Employment Minister Willie Jackson says the government wants to fund entities who will train young people and help them get into work.
“If you’re interested in your young people, if you’ve got a plan, if you want to work with them, then come forward and I’ll work with you," Willie Jackson says.
“Our people will work with you.”
Plans, rather than dollars is what the government is interested in. How rangatahi will be supported through their training and put into work, is Minister Jackson's priority.
“We don’t need our groups fronting up with pūtea. If they want to provide some or partner up with anyone, then we’re open to that proposal,” Minister Jackson says.

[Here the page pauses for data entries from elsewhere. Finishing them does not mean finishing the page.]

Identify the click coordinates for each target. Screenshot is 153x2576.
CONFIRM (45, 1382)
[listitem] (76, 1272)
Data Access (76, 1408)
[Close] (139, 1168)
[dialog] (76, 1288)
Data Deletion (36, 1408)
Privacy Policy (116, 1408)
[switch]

“I want to know how they’re going to provide pastoral care to some of these rangatahi.”
Jackson hopes to get these entities up and training rangatahi in the next two months.
“I don’t want it all held up by bureaucracy as has been the case," Jackson says.
“You get these sort of kaupapa out, you get the pūtea, then all of a sudden you’re waiting six to eight months”
The employment minister confirmed he is negotiating some contracts with iwi and community groups. For that reason he is unwilling to reveal which groups have received funding and contracts.
"The Crown will provide all the funding, the resourcing, anything else that they might need."
Jackson says his government has a track record of success at getting taiohi (youth) into work. He invites doubters to look into that track record as assurance that his government can deliver.